Page 42

Il est presque minuit quand la Blue Star arrive devant la station Starélec, à l'entrée de Lorient, avec ses trois passagers. Il s'agit d'une station automatique avec paiement par carte bancaire. Il n'est donc pas question de se débarrasser de quelque devise que ce soit, et Maurice n'a pas d'autre choix que d'emprunter la carte VISA d'Odile. Une fois la carte enfoncée, on appuie sur la touche correspondant au modèle de voiture et tout se passe un peu comme dans les tunnels de lavage des stations-service : on approche la voiture jusqu'à une première butée ; là, des sortes de bras avec pinces sortent du bas du tunnel, trois de chaque côté ; les pinces attrappent les poignées des batteries, les dévérouillent et les retirent ; un feu vert s'allume indiquant qu'il faut avancer jusqu'à une seconde butée – en utilisant les batteries de réserve – et des bras, comme les autres, poussent des batteries pleines dans les espaces laissés vides et les vérouillent ; on peut alors récupérer la carte, le ticket de paiement et repartir.

Maurice démarre et s'arrête sur la première aire de stationnement.
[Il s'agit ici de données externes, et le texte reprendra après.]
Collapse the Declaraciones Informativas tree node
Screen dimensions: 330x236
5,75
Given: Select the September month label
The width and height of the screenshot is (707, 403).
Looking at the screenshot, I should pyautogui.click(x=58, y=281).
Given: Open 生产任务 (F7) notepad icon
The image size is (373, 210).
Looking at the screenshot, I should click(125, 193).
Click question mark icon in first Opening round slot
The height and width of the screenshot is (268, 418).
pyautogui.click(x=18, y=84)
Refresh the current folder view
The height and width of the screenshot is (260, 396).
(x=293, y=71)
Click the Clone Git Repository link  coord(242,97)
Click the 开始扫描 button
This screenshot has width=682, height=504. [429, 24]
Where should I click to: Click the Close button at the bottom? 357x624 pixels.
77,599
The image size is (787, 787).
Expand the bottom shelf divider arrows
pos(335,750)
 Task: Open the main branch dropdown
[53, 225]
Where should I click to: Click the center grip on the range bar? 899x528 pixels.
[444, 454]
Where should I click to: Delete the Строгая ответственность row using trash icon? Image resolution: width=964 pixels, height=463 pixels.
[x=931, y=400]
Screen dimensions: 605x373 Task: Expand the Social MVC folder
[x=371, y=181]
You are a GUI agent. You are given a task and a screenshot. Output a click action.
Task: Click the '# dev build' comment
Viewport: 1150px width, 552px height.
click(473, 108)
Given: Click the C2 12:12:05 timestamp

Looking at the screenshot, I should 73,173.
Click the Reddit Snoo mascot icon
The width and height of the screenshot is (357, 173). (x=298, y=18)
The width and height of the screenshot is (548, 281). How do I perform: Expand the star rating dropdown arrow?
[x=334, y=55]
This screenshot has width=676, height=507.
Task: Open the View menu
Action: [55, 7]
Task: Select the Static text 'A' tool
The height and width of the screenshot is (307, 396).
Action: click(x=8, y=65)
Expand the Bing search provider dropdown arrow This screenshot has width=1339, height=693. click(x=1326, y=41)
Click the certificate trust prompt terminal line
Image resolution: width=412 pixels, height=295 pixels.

– Je m'arête une minute, Fernand, il me reste des bricoles à te confier comme j'tavais dit su'l'Keraban.

– Alors M'dame Odile, on m'fait des cachotteries, on m'apporte pas tout, le samedi ?

– Hélas Fernand, je ne pouvais pas savoir. C'est arrivé après.

– Eh ben, on peut voir ? Tous les trois sortent de leur voiture. Au moment précis où Maurice s'apprète à ouvrir le coffre avant, une voiture de police vient s'arrêter derrière la Blue Star. Maurice relâche la poignée. Deux bleus sont déjà près de lui

– Bonsoir Messieurs Dame. Contrôle de Police. Qui est le conducteur de cette voiture ?

– C'est moi Messieurs, répond Maurice.

– Montrez-moi les papiers de la voiture et votre carte d'identité.

– Et vous, Monsieur, Madame, vous avez vos papiers ?

– Mais nous on conduisait pas M'sieur, rétorque Fernand.

– Ça ne fait rien, montrez nous vos papiers.

Odile présente sa carte d'identité. Fernand s'excuse.

– C'est que mes papiers, M'sieur, y sont sur mon bateau. Je f'sait qu'accompagner mes amis pour leur montrer l'chemin. – Et où est-il, votre bateau ? demande le gradé.

– C'est le Keraban, le châlutier dans l'port d'Brigneau.

– Bon, nous verrons ça. Et, s'adressant de nouveau à Maurice : pouvez vous ouvrir votre coffre ?

Maurice pense, tout-à-coup, en s'approchant du coffre arrière : « c'est bien la première fois qu'des keufs me d'mandent d'ouvrir un coffre, mais y sont p'tet pas au courant d'la loi Ysoult ». Il ouvre le coffre.

– Qu'est-ce qu'il y a dans ce sac ? demande le bleu.

– Ah, ces affaires, Monsieur, ça doit être des jouets que les enfants ont laissés.

– Vous pouvez l'ouvrir ?

– Comme vous voulez, Monsieur l'agent.

Odile ouvre le sac et commence à en sortir quelques pièces : des soldats en costumes de marines américains, de péniches de débarquement, des boîtes marquées Omaha-Beach...

– C'est bon, vous pouvez ranger votre coffre. Au revoir Messieurs Dames.

Les keufs repartis, Maurice éclate de rire.

– Encore heureux qu'y z'y connaissent k'les caisses qu'ont un moulin sous l'capot. On était marrons. Et maint'nant, Fernand, v'la la marchandise.

Maurice ouvre la valise et place dans un sac les liasses de dollars et le sachet de bijoux. Il remet tout entre les mains de Fernand.

– V'la l'bébé, Mon Fernand, t'auras qu'à r'mettre le gras sur not' compte joint, quand tu s'ras à Jersey.

– Pour le papelard vert, j'me fais pas d'mourron, mais c'est l'jaune, c'est pas dans mes habitudes.

– Allez, t'es pas une nave, tu sais faire que ça, fourguer d'la camelote.

– Bon, j'verrai ça. Mais faut qu'on rentre. J'ai plus k'deux heures pour dormir.

– Et Fernand, si les flics viennent te chercher demain, sur le bateau ?

– Ben y m'trouv'rons pas. Y z'auront qu'à d'mander qui j'suis, au p'tit bar, le Bar du Port, en face du barlu.